-- BEGIN Records to use --

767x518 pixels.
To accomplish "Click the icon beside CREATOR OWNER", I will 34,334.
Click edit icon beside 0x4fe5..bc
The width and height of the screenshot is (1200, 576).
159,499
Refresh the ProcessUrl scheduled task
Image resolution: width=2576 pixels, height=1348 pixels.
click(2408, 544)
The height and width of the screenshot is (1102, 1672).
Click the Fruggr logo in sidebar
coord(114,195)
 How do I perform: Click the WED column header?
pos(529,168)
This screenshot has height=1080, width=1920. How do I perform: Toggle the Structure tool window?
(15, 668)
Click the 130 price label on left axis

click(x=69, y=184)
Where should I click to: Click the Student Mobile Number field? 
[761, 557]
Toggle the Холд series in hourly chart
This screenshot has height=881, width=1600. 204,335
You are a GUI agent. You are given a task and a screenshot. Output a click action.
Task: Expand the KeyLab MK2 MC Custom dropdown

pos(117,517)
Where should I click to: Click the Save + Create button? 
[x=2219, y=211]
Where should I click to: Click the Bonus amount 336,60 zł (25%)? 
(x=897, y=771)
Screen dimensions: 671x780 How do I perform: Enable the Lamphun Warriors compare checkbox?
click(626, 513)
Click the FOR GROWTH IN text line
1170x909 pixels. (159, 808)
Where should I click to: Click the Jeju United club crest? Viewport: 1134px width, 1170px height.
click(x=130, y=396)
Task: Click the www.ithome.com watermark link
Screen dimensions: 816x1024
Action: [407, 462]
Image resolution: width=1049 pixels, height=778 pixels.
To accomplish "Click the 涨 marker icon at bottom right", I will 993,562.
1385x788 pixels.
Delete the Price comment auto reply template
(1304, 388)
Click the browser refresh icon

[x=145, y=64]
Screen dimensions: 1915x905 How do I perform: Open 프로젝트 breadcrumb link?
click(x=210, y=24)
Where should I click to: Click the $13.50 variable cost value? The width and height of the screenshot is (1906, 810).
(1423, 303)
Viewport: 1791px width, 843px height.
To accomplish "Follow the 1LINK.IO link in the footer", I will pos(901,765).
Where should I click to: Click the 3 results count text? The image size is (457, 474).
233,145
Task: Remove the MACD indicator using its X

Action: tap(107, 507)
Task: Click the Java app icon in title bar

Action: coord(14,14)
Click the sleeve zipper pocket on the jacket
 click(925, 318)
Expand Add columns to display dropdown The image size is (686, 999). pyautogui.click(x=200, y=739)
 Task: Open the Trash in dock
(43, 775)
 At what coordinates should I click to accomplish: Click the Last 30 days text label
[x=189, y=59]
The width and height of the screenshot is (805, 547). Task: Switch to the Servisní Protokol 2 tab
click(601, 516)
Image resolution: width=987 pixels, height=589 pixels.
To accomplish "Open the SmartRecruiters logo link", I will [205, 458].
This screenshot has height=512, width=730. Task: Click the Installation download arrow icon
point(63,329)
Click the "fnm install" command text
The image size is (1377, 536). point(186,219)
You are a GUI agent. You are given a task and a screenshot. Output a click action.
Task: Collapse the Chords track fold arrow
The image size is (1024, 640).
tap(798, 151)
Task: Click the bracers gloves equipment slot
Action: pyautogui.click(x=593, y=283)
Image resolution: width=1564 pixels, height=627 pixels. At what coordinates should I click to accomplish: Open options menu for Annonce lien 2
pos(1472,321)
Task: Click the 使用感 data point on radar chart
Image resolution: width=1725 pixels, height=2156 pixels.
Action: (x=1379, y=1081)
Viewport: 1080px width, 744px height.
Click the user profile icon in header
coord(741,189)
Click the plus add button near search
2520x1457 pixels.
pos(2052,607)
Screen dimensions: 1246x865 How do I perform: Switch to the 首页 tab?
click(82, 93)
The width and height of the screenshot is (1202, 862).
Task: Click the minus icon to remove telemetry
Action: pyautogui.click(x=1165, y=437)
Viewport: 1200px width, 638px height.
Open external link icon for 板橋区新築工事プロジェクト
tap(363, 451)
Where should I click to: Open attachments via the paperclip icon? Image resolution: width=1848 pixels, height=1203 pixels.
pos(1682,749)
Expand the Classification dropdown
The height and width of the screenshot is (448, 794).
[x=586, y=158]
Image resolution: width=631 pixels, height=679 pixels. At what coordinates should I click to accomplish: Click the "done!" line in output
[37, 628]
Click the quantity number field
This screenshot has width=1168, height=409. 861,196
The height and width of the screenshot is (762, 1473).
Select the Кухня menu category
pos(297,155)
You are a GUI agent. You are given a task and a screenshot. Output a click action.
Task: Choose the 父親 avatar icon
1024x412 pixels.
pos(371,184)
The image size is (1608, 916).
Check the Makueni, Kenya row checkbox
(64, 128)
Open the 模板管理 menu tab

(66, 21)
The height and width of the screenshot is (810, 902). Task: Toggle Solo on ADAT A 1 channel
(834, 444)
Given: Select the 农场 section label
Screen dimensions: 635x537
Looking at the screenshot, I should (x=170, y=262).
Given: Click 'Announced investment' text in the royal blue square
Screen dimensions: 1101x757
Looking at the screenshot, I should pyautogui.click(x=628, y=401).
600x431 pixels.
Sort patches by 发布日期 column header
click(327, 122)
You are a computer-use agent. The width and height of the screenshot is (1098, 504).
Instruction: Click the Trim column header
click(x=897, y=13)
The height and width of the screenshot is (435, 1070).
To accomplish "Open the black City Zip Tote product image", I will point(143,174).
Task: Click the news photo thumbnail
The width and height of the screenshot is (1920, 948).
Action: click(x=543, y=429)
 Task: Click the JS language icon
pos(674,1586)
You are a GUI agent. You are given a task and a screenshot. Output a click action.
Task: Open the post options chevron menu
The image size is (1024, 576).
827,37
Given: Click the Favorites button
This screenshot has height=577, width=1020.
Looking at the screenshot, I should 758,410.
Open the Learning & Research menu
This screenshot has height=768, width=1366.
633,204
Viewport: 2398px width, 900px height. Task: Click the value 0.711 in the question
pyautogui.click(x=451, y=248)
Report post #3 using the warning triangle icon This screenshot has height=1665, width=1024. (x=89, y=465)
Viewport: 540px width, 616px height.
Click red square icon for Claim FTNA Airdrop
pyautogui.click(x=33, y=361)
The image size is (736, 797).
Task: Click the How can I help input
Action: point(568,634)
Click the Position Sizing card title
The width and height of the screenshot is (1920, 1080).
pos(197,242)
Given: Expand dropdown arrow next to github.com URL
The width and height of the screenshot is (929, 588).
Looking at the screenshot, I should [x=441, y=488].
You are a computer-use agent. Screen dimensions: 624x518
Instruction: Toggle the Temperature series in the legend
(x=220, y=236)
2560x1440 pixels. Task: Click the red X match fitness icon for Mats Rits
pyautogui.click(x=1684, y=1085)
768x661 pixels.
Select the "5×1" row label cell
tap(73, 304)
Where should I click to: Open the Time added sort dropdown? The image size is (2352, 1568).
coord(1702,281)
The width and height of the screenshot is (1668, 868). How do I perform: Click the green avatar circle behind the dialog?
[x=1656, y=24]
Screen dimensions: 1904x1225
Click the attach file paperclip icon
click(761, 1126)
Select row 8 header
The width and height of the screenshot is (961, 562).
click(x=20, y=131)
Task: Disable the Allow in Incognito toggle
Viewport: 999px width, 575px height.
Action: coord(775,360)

-- END Records to use --

[Task objective] Retype the lines of the records from the one containing "The width and height of the screenshot is (805, 547)." to the one containing "[x=586, y=158]", both included.

[Solution to this task]
The width and height of the screenshot is (805, 547). Task: Switch to the Servisní Protokol 2 tab
click(601, 516)
Image resolution: width=987 pixels, height=589 pixels.
To accomplish "Open the SmartRecruiters logo link", I will [205, 458].
This screenshot has height=512, width=730. Task: Click the Installation download arrow icon
point(63,329)
Click the "fnm install" command text
The image size is (1377, 536). point(186,219)
You are a GUI agent. You are given a task and a screenshot. Output a click action.
Task: Collapse the Chords track fold arrow
The image size is (1024, 640).
tap(798, 151)
Task: Click the bracers gloves equipment slot
Action: pyautogui.click(x=593, y=283)
Image resolution: width=1564 pixels, height=627 pixels. At what coordinates should I click to accomplish: Open options menu for Annonce lien 2
pos(1472,321)
Task: Click the 使用感 data point on radar chart
Image resolution: width=1725 pixels, height=2156 pixels.
Action: (x=1379, y=1081)
Viewport: 1080px width, 744px height.
Click the user profile icon in header
coord(741,189)
Click the plus add button near search
2520x1457 pixels.
pos(2052,607)
Screen dimensions: 1246x865 How do I perform: Switch to the 首页 tab?
click(82, 93)
The width and height of the screenshot is (1202, 862).
Task: Click the minus icon to remove telemetry
Action: pyautogui.click(x=1165, y=437)
Viewport: 1200px width, 638px height.
Open external link icon for 板橋区新築工事プロジェクト
tap(363, 451)
Where should I click to: Open attachments via the paperclip icon? Image resolution: width=1848 pixels, height=1203 pixels.
pos(1682,749)
Expand the Classification dropdown
The height and width of the screenshot is (448, 794).
[x=586, y=158]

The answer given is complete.